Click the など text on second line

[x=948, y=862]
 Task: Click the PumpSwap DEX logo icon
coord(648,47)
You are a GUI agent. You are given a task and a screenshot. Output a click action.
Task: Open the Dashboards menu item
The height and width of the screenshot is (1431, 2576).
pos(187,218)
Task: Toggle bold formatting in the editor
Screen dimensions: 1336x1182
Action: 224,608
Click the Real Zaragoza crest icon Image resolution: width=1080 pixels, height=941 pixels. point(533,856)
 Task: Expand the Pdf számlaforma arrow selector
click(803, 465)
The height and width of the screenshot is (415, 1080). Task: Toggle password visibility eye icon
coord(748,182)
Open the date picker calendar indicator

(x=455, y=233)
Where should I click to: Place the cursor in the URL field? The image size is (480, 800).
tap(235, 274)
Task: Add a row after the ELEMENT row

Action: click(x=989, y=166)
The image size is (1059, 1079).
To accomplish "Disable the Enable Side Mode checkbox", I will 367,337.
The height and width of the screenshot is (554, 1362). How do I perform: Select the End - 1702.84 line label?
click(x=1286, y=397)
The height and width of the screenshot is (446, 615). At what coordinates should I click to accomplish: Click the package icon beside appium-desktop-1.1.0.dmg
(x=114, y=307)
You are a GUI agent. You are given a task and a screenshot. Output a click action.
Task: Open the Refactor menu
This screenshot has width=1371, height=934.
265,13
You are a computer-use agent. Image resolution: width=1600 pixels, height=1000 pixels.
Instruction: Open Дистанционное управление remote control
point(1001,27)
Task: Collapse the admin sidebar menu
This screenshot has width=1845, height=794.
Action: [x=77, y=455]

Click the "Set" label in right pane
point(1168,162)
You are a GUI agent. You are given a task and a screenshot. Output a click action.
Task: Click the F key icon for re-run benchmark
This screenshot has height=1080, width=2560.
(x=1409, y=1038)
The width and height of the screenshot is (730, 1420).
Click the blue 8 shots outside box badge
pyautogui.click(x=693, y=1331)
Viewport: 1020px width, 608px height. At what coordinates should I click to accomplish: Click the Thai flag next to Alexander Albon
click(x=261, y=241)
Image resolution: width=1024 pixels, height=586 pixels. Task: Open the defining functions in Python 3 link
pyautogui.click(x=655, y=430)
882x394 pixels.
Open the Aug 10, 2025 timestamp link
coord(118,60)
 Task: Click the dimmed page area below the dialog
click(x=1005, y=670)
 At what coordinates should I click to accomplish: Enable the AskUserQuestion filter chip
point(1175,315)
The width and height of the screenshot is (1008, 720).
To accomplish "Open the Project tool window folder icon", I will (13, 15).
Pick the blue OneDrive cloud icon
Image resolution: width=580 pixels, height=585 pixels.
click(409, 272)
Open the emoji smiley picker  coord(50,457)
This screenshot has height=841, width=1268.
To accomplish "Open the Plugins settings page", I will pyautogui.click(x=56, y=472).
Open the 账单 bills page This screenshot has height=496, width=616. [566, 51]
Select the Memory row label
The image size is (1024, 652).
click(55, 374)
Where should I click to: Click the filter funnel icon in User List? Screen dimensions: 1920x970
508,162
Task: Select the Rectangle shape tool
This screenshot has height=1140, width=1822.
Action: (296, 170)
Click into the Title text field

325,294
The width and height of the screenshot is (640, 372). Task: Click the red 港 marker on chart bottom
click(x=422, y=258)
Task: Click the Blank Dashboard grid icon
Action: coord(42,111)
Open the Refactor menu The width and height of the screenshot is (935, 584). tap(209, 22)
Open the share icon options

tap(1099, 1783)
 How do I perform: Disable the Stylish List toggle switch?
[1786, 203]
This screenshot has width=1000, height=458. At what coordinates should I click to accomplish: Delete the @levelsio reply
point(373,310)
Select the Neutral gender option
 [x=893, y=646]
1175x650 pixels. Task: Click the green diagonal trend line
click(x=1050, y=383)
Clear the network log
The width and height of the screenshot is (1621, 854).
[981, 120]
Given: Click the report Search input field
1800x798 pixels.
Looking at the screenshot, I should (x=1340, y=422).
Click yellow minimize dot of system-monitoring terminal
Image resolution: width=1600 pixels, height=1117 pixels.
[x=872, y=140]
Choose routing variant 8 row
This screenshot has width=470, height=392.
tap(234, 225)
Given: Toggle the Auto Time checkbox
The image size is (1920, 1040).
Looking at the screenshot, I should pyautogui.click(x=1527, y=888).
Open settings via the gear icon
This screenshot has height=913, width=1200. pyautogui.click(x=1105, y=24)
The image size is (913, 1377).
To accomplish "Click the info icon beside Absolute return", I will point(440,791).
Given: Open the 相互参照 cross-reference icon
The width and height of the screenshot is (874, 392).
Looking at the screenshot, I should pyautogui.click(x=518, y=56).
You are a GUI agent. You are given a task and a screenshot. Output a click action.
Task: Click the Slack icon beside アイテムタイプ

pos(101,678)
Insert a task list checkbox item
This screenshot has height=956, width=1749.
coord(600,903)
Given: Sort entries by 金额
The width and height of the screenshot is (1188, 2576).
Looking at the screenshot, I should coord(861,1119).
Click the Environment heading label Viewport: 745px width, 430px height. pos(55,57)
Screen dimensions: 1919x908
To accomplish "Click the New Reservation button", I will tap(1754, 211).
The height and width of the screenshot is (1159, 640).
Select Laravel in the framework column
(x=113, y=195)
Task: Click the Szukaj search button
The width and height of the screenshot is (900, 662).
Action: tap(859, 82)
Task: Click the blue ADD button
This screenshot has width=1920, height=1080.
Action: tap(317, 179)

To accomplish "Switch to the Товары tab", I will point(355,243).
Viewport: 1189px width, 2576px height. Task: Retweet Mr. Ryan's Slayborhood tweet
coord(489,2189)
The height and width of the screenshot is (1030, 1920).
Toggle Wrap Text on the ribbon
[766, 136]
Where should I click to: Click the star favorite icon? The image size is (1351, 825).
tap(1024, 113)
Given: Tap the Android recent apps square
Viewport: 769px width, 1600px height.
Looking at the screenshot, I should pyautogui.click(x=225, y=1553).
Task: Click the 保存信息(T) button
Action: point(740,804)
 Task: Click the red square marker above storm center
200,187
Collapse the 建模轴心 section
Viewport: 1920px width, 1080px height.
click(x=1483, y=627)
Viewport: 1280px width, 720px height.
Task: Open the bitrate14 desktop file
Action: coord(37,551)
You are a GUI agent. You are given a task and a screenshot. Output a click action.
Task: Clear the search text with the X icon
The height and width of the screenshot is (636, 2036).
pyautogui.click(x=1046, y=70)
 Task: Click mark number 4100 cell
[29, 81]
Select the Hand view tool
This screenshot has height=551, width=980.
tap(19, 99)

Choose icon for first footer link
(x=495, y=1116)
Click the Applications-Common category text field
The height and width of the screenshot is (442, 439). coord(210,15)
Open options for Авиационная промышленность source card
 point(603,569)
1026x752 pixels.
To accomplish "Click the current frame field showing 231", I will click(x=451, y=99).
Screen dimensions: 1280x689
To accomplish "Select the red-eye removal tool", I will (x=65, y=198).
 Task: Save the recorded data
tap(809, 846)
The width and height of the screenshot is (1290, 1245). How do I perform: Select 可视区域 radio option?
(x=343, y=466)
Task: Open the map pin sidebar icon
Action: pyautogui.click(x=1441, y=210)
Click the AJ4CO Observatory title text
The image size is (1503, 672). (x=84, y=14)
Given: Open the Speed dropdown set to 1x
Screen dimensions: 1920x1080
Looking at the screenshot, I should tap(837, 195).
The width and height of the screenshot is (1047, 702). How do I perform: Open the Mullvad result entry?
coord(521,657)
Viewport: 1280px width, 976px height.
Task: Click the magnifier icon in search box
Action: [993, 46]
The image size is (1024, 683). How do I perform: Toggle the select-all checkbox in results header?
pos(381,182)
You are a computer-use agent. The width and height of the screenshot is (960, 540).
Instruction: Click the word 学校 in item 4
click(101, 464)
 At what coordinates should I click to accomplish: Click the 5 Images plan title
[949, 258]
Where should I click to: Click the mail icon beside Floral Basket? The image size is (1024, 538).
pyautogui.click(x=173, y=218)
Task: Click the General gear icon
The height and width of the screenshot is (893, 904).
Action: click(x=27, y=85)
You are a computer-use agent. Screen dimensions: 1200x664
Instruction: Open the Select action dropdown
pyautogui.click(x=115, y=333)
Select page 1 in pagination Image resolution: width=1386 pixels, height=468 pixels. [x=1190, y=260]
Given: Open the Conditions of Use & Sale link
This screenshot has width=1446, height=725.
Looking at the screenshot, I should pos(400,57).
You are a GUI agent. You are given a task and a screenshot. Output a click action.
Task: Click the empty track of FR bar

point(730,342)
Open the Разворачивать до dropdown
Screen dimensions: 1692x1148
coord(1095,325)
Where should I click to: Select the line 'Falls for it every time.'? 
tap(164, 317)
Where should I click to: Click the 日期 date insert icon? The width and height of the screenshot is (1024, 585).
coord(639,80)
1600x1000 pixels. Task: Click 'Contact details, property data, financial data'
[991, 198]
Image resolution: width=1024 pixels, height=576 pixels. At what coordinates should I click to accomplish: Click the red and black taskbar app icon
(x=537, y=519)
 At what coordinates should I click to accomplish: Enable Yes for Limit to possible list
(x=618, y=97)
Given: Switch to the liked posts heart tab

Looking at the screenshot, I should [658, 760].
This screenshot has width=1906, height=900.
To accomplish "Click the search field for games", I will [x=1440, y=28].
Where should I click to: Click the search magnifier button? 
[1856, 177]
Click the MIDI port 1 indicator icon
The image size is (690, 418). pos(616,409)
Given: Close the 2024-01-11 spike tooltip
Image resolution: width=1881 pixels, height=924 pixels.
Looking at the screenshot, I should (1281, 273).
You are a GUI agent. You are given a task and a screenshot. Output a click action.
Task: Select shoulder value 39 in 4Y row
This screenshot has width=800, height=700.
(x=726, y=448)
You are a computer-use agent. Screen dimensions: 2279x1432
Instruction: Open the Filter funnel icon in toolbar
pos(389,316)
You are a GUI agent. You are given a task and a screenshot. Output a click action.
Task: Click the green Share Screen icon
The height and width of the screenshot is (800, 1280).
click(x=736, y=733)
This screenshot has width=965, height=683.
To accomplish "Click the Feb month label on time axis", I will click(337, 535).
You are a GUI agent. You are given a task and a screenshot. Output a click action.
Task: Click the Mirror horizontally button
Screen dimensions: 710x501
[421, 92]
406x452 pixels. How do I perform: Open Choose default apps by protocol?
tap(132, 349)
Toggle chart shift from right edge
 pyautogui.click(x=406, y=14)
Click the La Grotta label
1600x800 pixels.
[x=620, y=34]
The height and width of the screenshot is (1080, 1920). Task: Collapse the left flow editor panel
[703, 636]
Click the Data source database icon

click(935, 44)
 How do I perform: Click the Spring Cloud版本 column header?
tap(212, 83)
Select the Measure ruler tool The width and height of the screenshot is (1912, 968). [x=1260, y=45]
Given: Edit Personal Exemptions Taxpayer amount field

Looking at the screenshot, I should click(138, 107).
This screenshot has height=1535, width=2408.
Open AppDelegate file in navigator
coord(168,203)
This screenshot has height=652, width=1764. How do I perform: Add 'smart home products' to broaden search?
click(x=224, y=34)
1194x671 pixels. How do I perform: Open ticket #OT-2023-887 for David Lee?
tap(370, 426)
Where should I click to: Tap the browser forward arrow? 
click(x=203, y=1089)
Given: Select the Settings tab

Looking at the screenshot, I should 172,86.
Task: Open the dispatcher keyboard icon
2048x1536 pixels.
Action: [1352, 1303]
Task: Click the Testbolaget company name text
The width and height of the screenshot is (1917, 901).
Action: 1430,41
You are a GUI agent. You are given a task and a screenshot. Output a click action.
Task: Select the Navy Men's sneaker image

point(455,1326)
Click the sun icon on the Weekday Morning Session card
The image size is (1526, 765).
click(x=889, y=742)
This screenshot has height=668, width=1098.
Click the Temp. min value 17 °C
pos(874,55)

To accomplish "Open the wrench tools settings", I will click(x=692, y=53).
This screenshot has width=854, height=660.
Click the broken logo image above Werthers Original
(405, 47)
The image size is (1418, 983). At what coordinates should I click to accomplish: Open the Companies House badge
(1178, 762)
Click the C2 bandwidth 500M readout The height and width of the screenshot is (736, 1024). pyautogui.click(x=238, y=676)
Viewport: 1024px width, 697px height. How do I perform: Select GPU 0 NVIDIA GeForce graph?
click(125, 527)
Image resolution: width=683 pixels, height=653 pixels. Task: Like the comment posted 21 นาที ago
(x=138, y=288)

* **SET TASK**: Retype the material above, starting with the line that contains "Click the Data source database icon" and going on through the line that contains "Looking at the screenshot, I should click(138, 107).", with both of those lines included.

* **TASK SOLUTION**:
Click the Data source database icon

click(935, 44)
 How do I perform: Click the Spring Cloud版本 column header?
tap(212, 83)
Select the Measure ruler tool The width and height of the screenshot is (1912, 968). [x=1260, y=45]
Given: Edit Personal Exemptions Taxpayer amount field

Looking at the screenshot, I should click(138, 107).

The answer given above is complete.